Farigh Four is slightly different in that the creative, strategy, client servicing and finance functions are shared between the three main partners. Gameover Productions, a production house turned creative hot shop has the leanest staff setup of all; Faisal Qureshi, the owner, is a one-man team for all operations. However, Qureshi’s clients come to him for the big ideas while working with larger agencies (as is the case with long time client Ufone and short term client HBL, who work with Interflow Communications and Prestige Grey respectively), thereby easing the burden of design, media planning and placement.

Most hot shops are usually approached by mid to small sized brands (and in some cases by large companies for a smaller project) looking for one or all of the following: good creative ideas, personalised attention, competitive rates or greater control over creative.

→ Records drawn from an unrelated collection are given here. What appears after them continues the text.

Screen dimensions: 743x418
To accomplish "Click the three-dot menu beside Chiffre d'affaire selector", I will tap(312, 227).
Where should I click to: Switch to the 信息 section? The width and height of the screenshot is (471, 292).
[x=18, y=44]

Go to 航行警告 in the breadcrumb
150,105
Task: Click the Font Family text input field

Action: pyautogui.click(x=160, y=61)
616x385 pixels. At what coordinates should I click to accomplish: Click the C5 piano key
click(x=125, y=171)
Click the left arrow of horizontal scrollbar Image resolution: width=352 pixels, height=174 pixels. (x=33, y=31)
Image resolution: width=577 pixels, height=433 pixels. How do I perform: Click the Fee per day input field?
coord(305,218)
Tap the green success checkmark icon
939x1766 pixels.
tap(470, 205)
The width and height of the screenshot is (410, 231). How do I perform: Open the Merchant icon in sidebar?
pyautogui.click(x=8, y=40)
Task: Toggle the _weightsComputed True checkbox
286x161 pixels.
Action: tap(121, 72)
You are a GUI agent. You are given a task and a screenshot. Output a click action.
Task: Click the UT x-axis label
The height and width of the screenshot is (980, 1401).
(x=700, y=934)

Evidence of this last aspect is visible in the TVCs of some small brands that have recently started advertising for the first time; here a brand manager’s or the marketing head’s name is prominently listed as the concept writer in the credits. What ensues is disastrous and counterintuitive to the whole point of the existence of hot shops: the creation of disruptive ideas. Thankfully, however, most clients approaching a hot shop expect the experts to produce the big ideas, which is what has led to the debate about whether hot shops (as opposed to large agencies) are in a better position to come up with good creative ideas.

While the larger agencies would rather not admit to the inversely proportionate relationship between the size of an agency and the size of its ideas, hot shops have some good reasons as to why this holds true.

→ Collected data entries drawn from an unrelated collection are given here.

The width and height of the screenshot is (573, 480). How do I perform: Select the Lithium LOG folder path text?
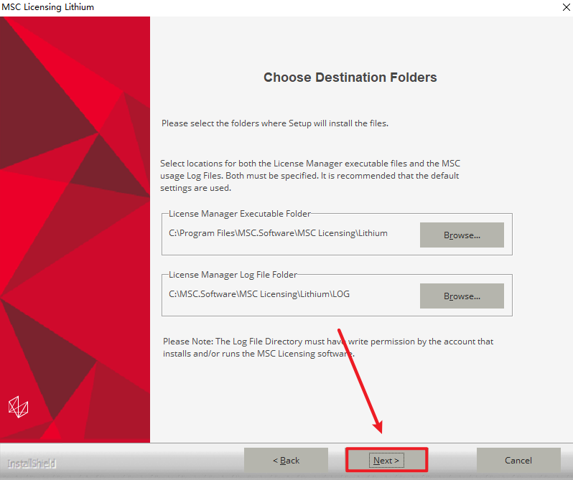[258, 294]
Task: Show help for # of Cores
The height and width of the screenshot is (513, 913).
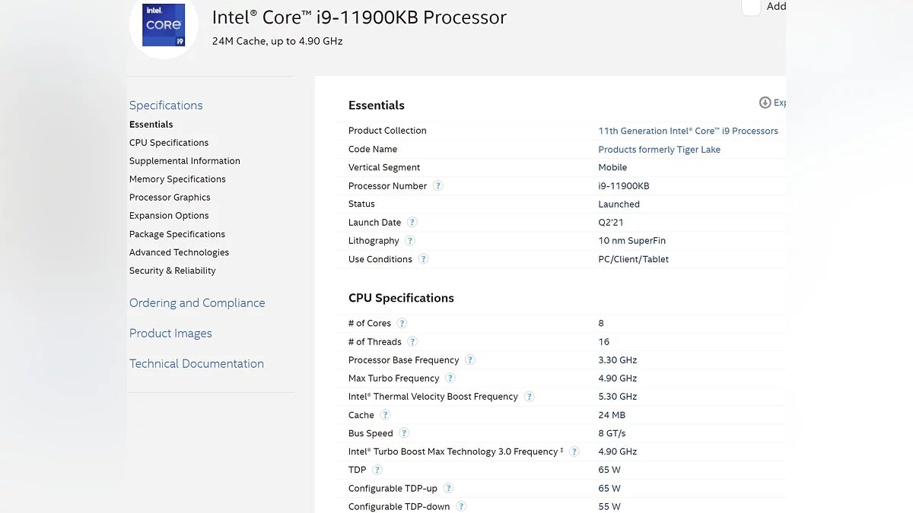Action: click(402, 324)
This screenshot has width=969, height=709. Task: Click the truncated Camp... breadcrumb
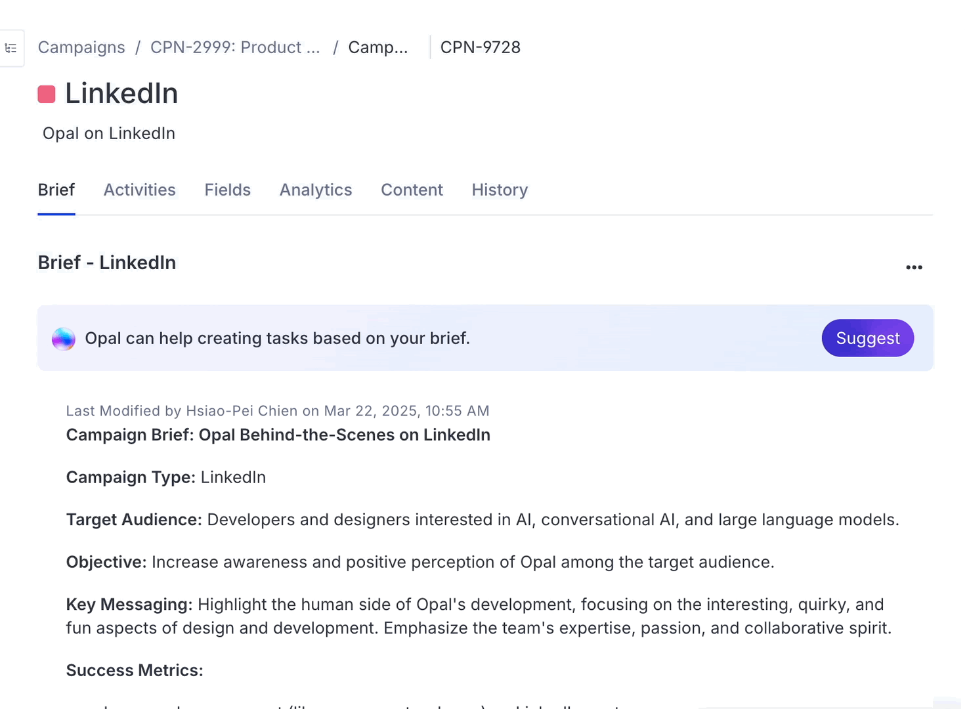pos(377,47)
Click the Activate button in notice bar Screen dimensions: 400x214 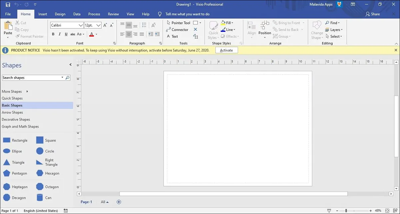(x=226, y=50)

Firstly, presenting out of the box ideas is almost a matter of necessity for hot shops if they are to grow their businesses in an intensely competitive market. Umair Kazi, who is a partner at Ishtehari, a small agency started in 2011 by two employees who broke away from Bull’s Eye (now BE DDB) says, “I am willing to suggest crazy ideas in the hope that I will be noticed. I plan to beat the competition with outrageous ideas.”

Secondly, as Shahvaar Ali Khan, Founding Managing Partner and CCO, Farigh Four (and former Lowe & Rauf employee), says, “Large agencies are too bogged down by processes and structures and lose sense of the spontaneity of the creative. Good creative should have structure, but it also has to be spontaneous and experimental.”

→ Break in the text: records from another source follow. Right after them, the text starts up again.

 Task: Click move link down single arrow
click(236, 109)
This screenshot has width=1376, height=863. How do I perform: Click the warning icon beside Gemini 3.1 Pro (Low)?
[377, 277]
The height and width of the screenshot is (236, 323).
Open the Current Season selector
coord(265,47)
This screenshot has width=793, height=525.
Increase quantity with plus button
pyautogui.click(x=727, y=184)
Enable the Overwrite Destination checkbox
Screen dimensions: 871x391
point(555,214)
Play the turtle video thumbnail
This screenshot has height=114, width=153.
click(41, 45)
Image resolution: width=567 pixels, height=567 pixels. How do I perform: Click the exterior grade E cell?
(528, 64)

Many hot shops point out that large agencies lack focus because they try to do many things and take on too many clients. Not only does this result in mediocre creative work but smaller clients are often not given the attention they deserve. This leads many in the hot shop business to say that they would much rather focus on quality by not taking on too many new projects.

Speaking for the large agencies, Ali A. Rizvi, COO, Interflow Communications says that while lower net worth clients may perceive big agencies as being more expensive and less attentive to their needs, “I have never heard of a hot shop saying ‘no’ to business.”

Considering that hot shops do not get any media commission and have to rely solely on retainers and concept fees to survive, they are really not in a position to refuse business and some admit to this.

According to Kazi, “It sounds very appealing to say that we will always remain small but I am not going to say it. As opportunity comes we will try to learn new things. I don’t plan to stay small forever.”

This suggests that given time and opportunity, most hot shops will eventually either grow in size or become unsustainable and shut down (this has proved true of many of the hot shops profiled in our 2004 story). While there is nothing wrong with hot shops growing in size, what tends to happen as a result is that they lose the strengths of being small, which includes personalised client attention, quick turnaround times and ultimately the creation of strong ideas.

Hot shops are important to any advertising industry because they give ad people an outlet to exercise their creative energies in a way that advertising agencies don’t and they provide clients with an alternative to the large agency. However, even if they grow in size, it is crucial that hot shops preserve the essence of being small in order to continue creating big ideas.